# start of Stored rows

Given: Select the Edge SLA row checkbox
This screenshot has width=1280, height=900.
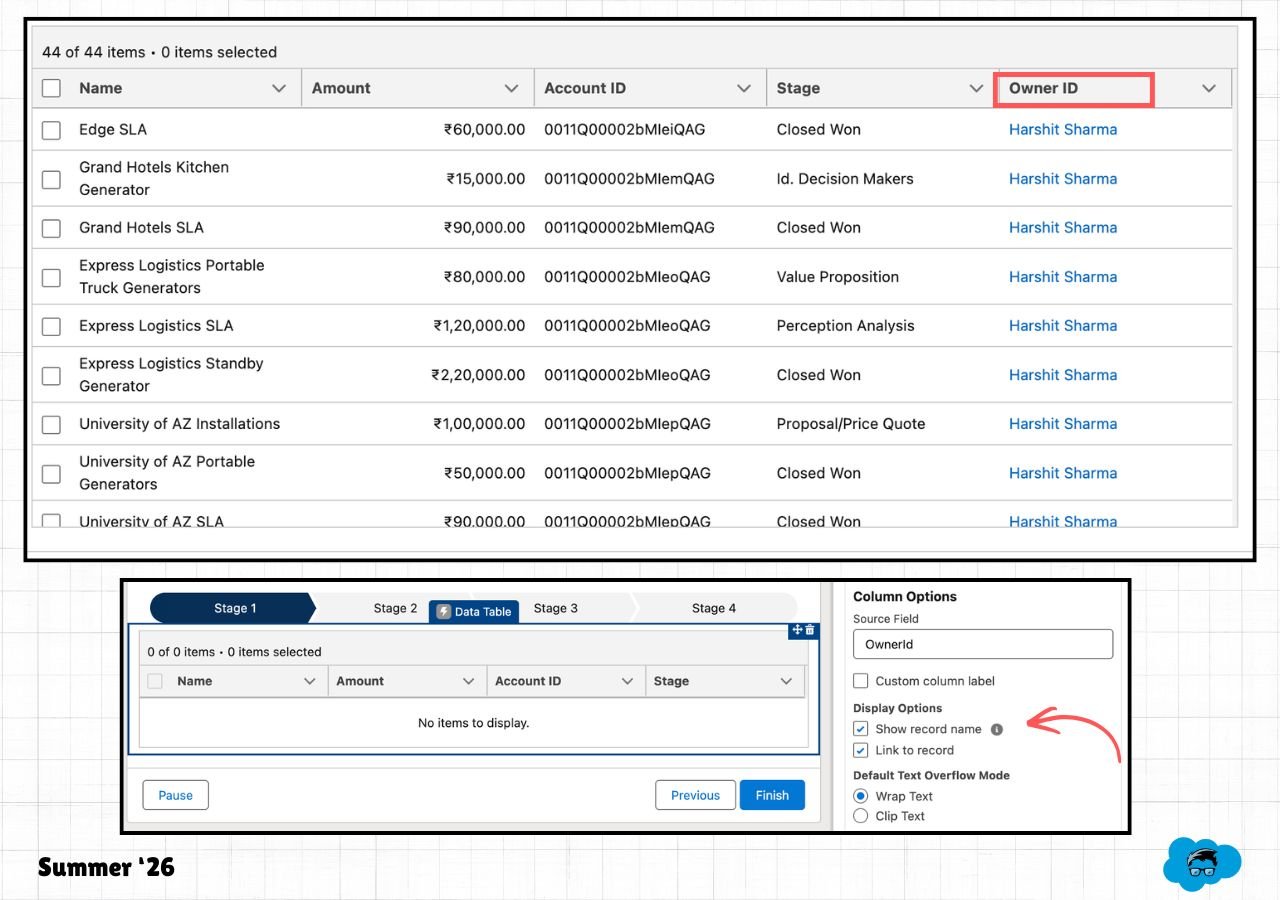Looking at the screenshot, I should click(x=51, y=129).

# end of Stored rows
# start of Stored rows

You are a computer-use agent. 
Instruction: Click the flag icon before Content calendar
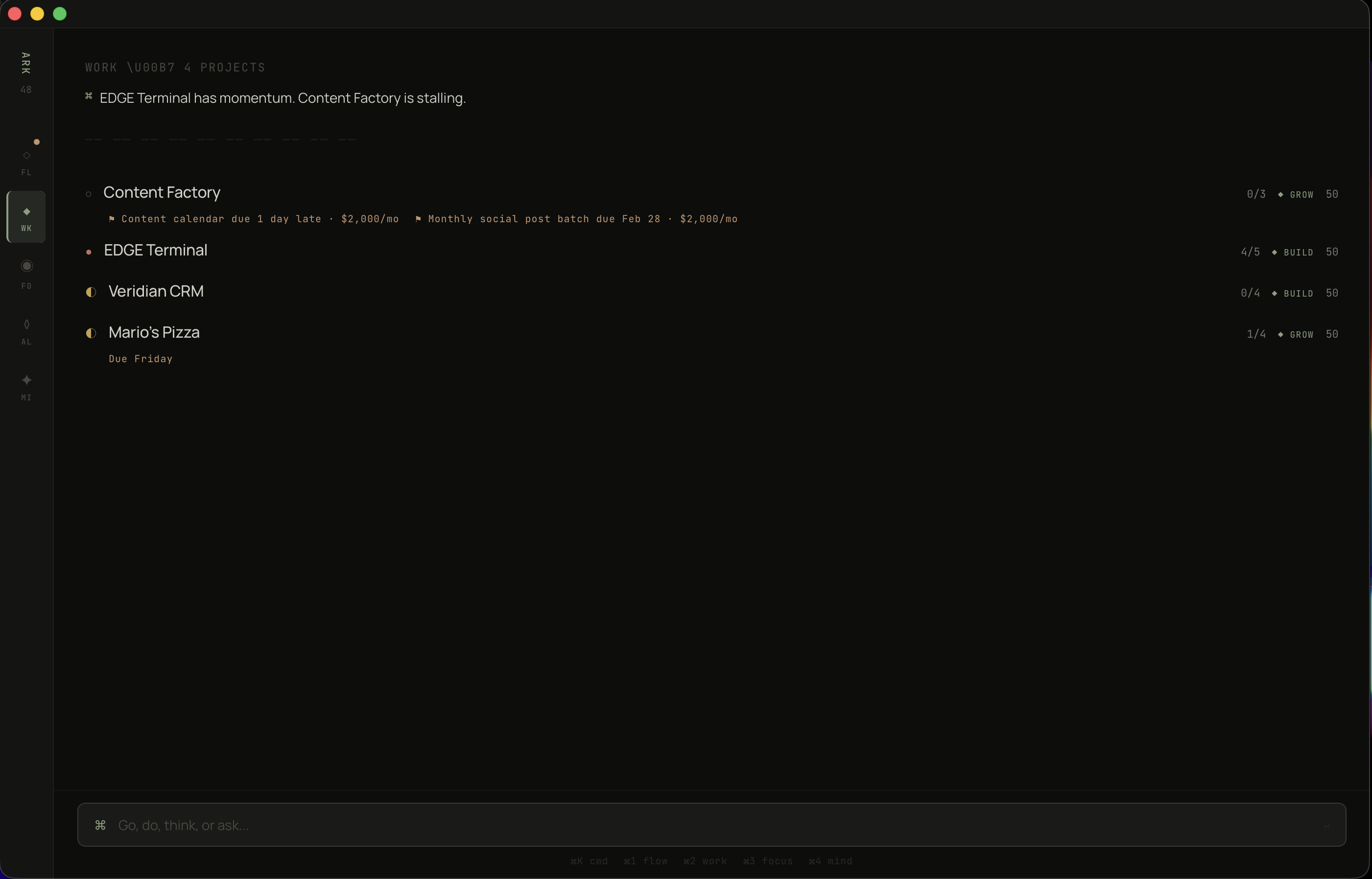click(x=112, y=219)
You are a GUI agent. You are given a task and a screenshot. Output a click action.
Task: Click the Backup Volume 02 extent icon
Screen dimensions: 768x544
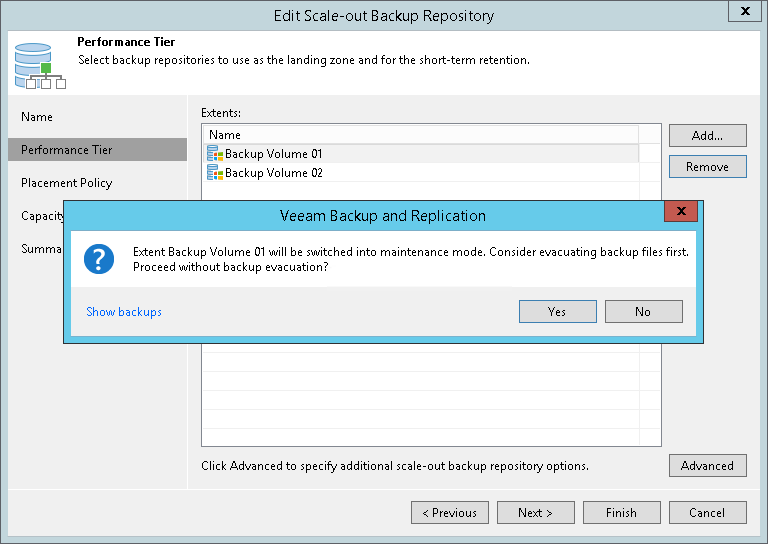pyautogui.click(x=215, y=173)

# end of Stored rows

Revise the lines from the one with "Given: Select the Edge SLA row checkbox" up to and including the one with "Looking at the", replacing "checkbox" with "check box" and leaving everything else unchanged. Omit the pictures from your answer.

== Answer below ==
Given: Select the Edge SLA row check box
This screenshot has width=1280, height=900.
Looking at the screenshot, I should click(x=51, y=129).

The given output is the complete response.